Воевода ждать себя не заставил. Он был даже рад приказу князя явиться для отчета и, еле скрывая облегчение, покинул душную избу.
Кузька порядком надоел воеводе, он уже не мог видеть его изуродованное лицо, его страшно вращающийся глаз, из которого вдруг как бы сами по себе начинали литься обильные слезы, но особенно раздражал и мешал сосредоточиться на дознании мерзкий запах, исходивший от шкуры, в которую кутался Кузька. Егор Тимофеевич даже приказал ему скинуть шкуру, но, когда ее наконец‑то выбросили за дверь, вонь все равно осталась. Наверное, решил воевода, уже сам узник пропитался этим отвратительным запахом.
Разговор с князем, к огорчению воеводы, вышел не таким долгим, как он ожидал, и ему вновь пришлось вернуться в уже ненавистную избу. Правда, теперь лишь для того, чтобы передать своим сотоварищам княжеский наказ.
Михаил Ярославич вопросов почти не задавал, подробностями, как обычно бывало, не интересовался, да и слушал, как показалось воеводе, не слишком внимательно, тем не менее главное уловил.
— Что ж, — сказал князь в завершение разговора, — ежели Кузька упирается и выдавать своего схорона не хочет, значит, судить его легче будет, и совесть наша чистой останется. Поспрашайте‑ка вы его еще чуток. Но вижу, упорен он зело, много вам у него не вызнать. А раз так, то и нечего зря маяться. Нынче вечером я посадника навестить собрался, а то бы сегодня все и решил. Но уж завтра поутру я в ваших «хоромах» буду и участь Кузькину решу, а заодно, поди, и других ватажников…

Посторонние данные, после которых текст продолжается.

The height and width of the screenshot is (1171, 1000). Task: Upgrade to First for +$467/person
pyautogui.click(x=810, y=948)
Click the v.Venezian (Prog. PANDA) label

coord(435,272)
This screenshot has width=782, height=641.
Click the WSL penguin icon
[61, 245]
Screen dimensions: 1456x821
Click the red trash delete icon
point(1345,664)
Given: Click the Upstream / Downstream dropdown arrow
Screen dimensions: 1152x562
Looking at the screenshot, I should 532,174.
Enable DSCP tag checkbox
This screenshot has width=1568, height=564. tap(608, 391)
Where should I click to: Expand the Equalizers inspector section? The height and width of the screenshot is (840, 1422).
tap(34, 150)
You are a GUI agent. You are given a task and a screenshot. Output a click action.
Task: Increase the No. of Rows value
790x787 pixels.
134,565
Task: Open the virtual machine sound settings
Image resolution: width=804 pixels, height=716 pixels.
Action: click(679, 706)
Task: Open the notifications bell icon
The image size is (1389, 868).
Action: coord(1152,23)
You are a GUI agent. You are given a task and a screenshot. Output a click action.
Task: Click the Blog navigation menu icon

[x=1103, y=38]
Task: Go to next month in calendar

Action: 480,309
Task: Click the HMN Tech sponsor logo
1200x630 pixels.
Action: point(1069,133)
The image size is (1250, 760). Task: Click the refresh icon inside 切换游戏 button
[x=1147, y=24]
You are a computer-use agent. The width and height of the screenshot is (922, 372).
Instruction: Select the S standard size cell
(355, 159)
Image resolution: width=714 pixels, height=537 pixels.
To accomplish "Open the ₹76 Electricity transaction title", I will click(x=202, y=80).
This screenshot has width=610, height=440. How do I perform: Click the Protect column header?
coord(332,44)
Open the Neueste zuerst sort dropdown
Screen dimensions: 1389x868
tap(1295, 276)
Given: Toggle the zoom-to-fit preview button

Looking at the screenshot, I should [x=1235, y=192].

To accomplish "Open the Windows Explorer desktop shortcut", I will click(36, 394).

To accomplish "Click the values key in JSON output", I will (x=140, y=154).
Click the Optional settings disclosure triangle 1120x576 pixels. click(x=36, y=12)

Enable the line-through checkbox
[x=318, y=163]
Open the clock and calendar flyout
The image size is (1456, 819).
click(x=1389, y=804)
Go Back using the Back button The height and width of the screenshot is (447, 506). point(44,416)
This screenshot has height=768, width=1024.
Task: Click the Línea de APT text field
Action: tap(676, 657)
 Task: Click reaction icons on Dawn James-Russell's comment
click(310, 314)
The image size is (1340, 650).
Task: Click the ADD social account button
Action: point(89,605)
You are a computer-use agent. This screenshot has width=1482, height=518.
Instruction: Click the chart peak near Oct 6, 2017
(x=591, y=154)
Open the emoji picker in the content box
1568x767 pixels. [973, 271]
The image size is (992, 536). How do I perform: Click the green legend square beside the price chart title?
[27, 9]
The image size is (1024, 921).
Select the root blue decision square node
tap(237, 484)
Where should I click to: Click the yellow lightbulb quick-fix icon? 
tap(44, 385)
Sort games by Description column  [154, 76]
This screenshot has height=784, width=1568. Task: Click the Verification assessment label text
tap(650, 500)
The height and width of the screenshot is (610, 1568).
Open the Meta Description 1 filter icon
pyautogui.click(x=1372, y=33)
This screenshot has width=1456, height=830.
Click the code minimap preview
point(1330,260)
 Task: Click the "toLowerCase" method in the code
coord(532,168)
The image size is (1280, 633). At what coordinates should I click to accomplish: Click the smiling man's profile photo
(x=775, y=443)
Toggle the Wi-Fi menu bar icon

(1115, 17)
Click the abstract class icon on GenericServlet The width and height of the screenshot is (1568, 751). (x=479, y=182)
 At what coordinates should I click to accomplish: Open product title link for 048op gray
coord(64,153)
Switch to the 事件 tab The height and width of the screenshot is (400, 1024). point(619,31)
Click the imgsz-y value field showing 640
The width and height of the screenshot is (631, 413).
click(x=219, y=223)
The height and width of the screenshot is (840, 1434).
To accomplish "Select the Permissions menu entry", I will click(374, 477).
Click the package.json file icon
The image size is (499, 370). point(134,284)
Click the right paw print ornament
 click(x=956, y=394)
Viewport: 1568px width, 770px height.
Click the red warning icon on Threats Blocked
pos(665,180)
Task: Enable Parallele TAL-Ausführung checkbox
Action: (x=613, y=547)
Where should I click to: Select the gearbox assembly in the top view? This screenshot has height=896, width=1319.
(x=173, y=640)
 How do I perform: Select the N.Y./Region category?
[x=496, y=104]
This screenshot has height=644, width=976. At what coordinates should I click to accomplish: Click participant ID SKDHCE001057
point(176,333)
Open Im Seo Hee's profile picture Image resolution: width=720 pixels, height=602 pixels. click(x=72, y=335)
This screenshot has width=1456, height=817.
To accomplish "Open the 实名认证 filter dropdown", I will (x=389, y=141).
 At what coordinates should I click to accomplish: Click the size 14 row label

— Может, все ж не с руки тебе, Михаил Ярославич, являться в вонючую избу, которую ты хоромами назвать изволил? — заметил воевода.
— А где ж мне с Кузькой разговор вести? — поднял удивленно бровь князь. — Уж не прикажешь ли его в своих покоях принимать?
— Да это я так, подумал, что ж тебе, князю московскому, на дно человеческое спускаться, — пояснил собеседник.
— Палка та о двух концах, Егор Тимофеевич! — уставившись на своего старого воспитателя, проговорил назидательно князь. — Раз я сам на дознание приду, то, как ты говоришь, на дно человеческое, в самую что ни на есть грязь опущусь. Но, думаю, коли на мне грязи ныне нет, то и там не замараюсь. Только сам посуди, ведь по–твоему выходит, ежели я изверга в своих палатах приму, то его тем самым возвышу. И вот тут — правда твоя! Кузьки этого уже и быть не будет, а молва наверняка останется, что его сам князь московский в своих палатах принимал да по душам с ним беседовал. Вот до чего, мол, важной птицей был Кузька — не чета другим татям. А он ведь тем только важен, что над другими такими же обманом да хитростью встал! Его‑то самого Бог ни силой, ни отвагой не наградил. Мы уж и так его отличили: от всех сотоварищей — для их же пользы, заметь, — отделили, вот пусть этим и довольствуется. Нечего ему в княжеском тереме половицы пачкать.